Protein level predictions 1 - Pathogenic or not predictors
This site collects together tools which predict whether the mutation changing the amino acid of the protein is considered to increase disease susceptibility or considered to be benign.
- nsSNP Analyzer
- PolyPhen (1 and 2)
Align GVGD is a web-based program that combines biophysical characteriscs of amino acids and protein multiple sequence alignments to predict where missense substitutions are enriched deleterious or enriched neutral. As an input the program needs protein multiple sequence alignments and list of substitutions. The algorithm is very dependent on the quality of the alignment.
Tavtigian et al. Comprehensive statistical study of 452 BRCA1 missense substitutions with classification of eight recurrent substitutions as neutral.J Med Genet. 2005 Jul 13. doi:10.1136/jmg.2005.033878
Mathe et al. Computational approaches for predicting the biological effect of p53 missense mutations: a comparison of three sequence analysis based methods. Nucleic Acids Res. 2006 Mar 6;34(5):1317-25. Print 2006. doi:10.1093/nar/gkj518
Bongo (“Bonds ON Graph”) is a structure based approach to predict structural effects of nsSNPs. It considers protein structures as residue-residue interaction networks and applies graph theoretical measures to identify residues that are critical for maintaining structural stability by assessing the consequences on the interaction network of single point mutations. Bongo is able to identify mutations that cause both local and global structural effects. As input Bongo needs a protein structure. Results indicate that structural changes resulting from nsSNPs are closely related to their pathological consequences.

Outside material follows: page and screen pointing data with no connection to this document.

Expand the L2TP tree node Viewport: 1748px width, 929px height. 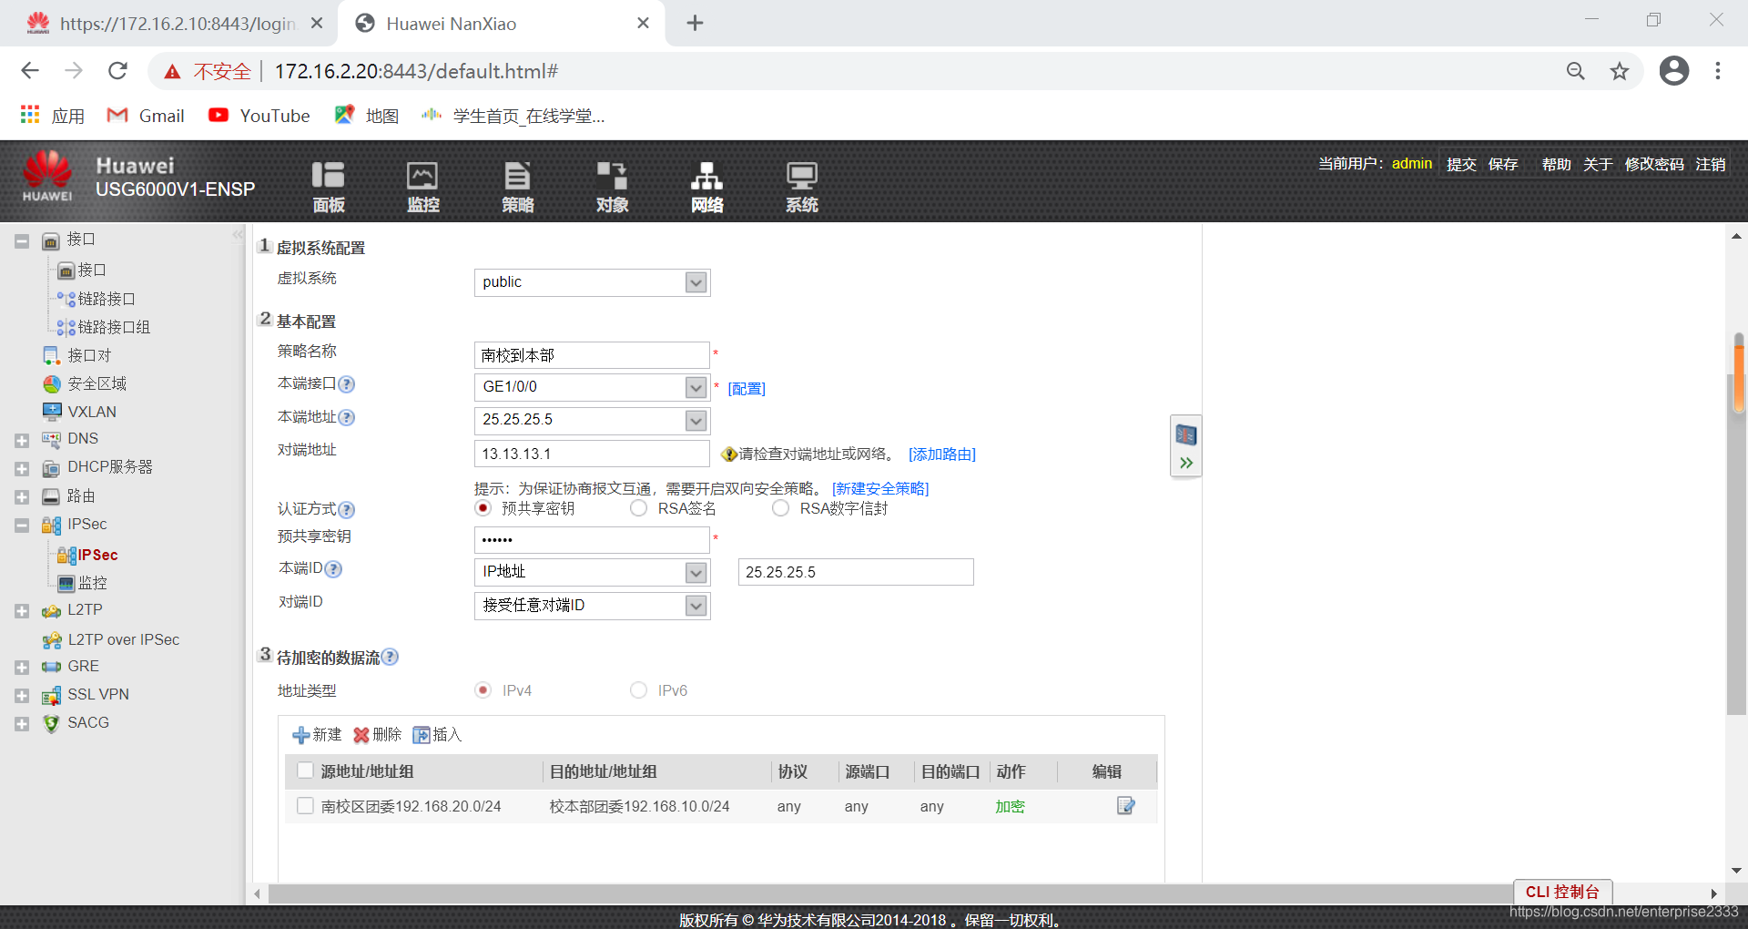tap(22, 610)
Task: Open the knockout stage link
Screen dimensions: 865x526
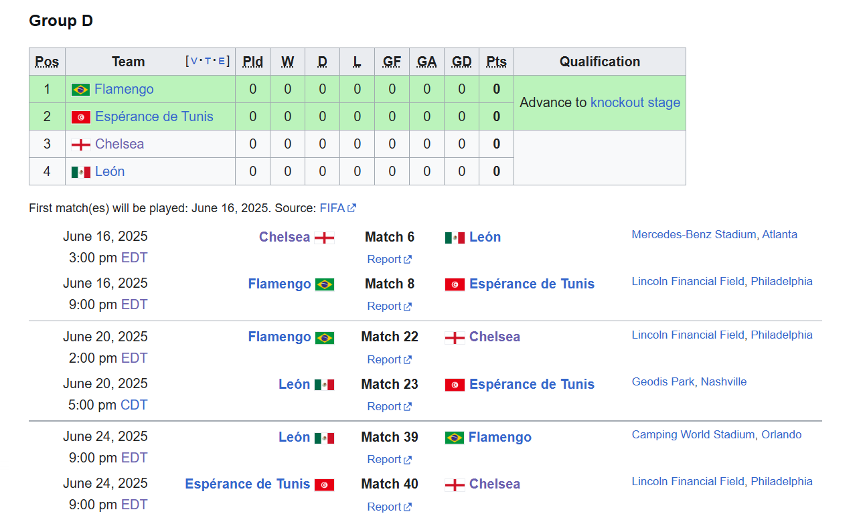Action: [635, 102]
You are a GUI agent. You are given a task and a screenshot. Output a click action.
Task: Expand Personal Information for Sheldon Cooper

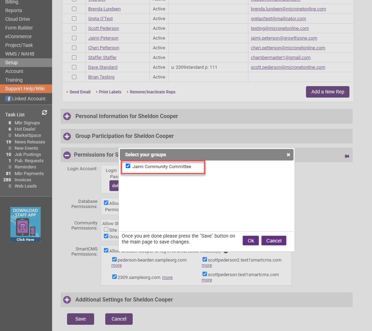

References: Cheng et al. Prediction by graph theoretic measures of structural effects in proteins arising from non-synonymous single nucleotide polymorphisms. PLoS Comput.Biol., 2008, 4, 7, e1000135. doi: 10.1371/journal.pcbi.1000135.
CanPredict is a computational tool for predicting Cancer-associated mutations. As an input it requires either protein accession number or protein sequence in FASTA format and changes to be tested.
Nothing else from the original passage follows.